The other piece needed to ensure openly gay servicemembers could serve honestly, is a measure changing the Uniform Code of Military Justice to prohibit discrimination on the basis of sexual orientation.
That change could be directed by an act of Congress or by an order of the president, similar to President Truman’s 1948 order desegregating the armed services.
The incoming Congress is not likely to pass such a law, and Obama is not showing any movement toward an order. Obama could have issued an order barring the military from discharging gay servicemembers on his first day in office. The president is not likely to issue even that less involved order, called a stop-loss, and he does not seem to have a sense of urgency of completing the task of making it possible for gays and lesbians to serve openly.
Obama administration spokespersons declined to go on the record for this report when they were asked, “Will the president be issuing executive orders protecting military service members from discrimination based on their actual or perceived sexual orientation?”
Instead, the White House is directing reporters to an interview the president gave to Advocate reporter Kerry Eleveld the morning he signed the repeal of DADT.
In the interview, Obama dodges the question about executive orders, and dodges another about a timeline for getting anything done.
“I think there are a whole range of implementation issues that are going to be worked through in the coming weeks, and so I don’t want to get too far ahead of the process,” Obama said.
“And when you think about what happened in terms of racial integration in the Army or in our military, when you look at women’s inclusion in our military, I think the history has been that there are bumps along the road; new issues arise that weren’t always anticipated--partly, by the way, because it wasn’t done as systematically as we’re going to--as I think we’re going to be able to carry out here--but to a remarkable degree, our military is able to inculcate a strong sense that everybody has got to be treated the same,” Obama continued. “And I have confidence that that will be true here as well.”
“So there’s going to be some way of having a nondiscrimination mandate somehow?” Eleveld pressed.
“I am going to look exactly at what the recommendations are, and we will be making decisions over the next series of weeks about what is necessary to implement not just the letter but the spirit of this repeal,” Obama answered.

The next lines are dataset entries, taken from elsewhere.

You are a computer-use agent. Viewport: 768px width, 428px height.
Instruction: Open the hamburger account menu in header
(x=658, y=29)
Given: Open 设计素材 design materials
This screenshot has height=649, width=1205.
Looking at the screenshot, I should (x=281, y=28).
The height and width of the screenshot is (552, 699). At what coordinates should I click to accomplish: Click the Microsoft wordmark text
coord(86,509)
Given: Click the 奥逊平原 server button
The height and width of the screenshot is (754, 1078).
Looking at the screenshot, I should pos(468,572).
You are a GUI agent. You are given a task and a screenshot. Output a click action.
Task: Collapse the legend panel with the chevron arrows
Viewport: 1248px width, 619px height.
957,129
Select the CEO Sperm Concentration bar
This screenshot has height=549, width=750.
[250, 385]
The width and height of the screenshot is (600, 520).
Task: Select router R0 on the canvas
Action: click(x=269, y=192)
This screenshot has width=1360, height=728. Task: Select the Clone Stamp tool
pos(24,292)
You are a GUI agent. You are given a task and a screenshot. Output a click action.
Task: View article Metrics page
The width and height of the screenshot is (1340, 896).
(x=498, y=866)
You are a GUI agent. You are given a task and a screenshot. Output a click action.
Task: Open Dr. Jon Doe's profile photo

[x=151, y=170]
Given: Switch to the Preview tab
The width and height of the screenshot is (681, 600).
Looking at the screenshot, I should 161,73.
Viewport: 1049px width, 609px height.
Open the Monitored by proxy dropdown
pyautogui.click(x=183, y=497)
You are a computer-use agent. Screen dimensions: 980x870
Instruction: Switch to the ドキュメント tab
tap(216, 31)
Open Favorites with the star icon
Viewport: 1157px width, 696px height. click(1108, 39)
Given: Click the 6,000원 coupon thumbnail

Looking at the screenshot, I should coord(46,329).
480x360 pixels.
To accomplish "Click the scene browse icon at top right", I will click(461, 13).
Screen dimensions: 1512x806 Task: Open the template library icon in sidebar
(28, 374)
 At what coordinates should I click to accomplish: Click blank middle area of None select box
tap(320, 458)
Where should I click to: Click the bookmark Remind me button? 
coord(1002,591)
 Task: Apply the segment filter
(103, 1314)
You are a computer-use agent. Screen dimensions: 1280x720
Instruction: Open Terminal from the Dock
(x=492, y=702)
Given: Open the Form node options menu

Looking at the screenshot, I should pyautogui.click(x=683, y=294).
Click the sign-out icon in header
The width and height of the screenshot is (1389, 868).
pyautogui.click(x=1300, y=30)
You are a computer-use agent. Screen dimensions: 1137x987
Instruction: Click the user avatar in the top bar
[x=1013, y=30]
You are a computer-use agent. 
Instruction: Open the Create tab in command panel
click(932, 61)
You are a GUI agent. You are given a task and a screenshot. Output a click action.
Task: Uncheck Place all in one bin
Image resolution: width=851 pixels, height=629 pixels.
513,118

“We will get this done in a timely fashion, and the chiefs [of staff] are confident that it will get done in a timely fashion,” Obama said, though he declined to specify what that meant other than to say it wouldn’t take years.
The other place where the process could get sidetracked is in the process of certifying that repeal of DADT can happen at all.
The law specifies that before the president, the secretary of defense and the chair of the joint chiefs of staff can certify that DADT can be repealed 60 days later, three conditions have to be met:
First is that the three have considered recommendations for integrating gays and lesbians into the armed services that are contained in the December 1 Pentagon report on the possibility of lifting the ban.
Second is the Department of Defense has prepared the necessary policies and regulations to change their practices in the presence of gays serving openly.
Finally, and perhaps most subjective and difficult, that the implementation of necessary policies be “consistent with the standards of military readiness, military effectiveness, unit cohesion, and recruiting and retention of the Armed Forces.”
If any of those conditions are not deemed to be met by anyone at the Pentagon, or if there is long debate about any of these things, DADT could stay in effect a very long time.
Obama is not publicly addressing that possibility at all.
The Servicemembers Legal Defense Network, however, is.
SLDN, which has advocated repeal of DADT since it was instituted, and has defended many of the discharged servicemembers, set up a website called Still at Risk.
“Rapidly changing events regarding the legal status of ‘don’t ask, don’t tell’ may be confusing for service members and recruits,” SLDN warns.
“The bottom line is DADT is still in effect and it is not safe to come out.”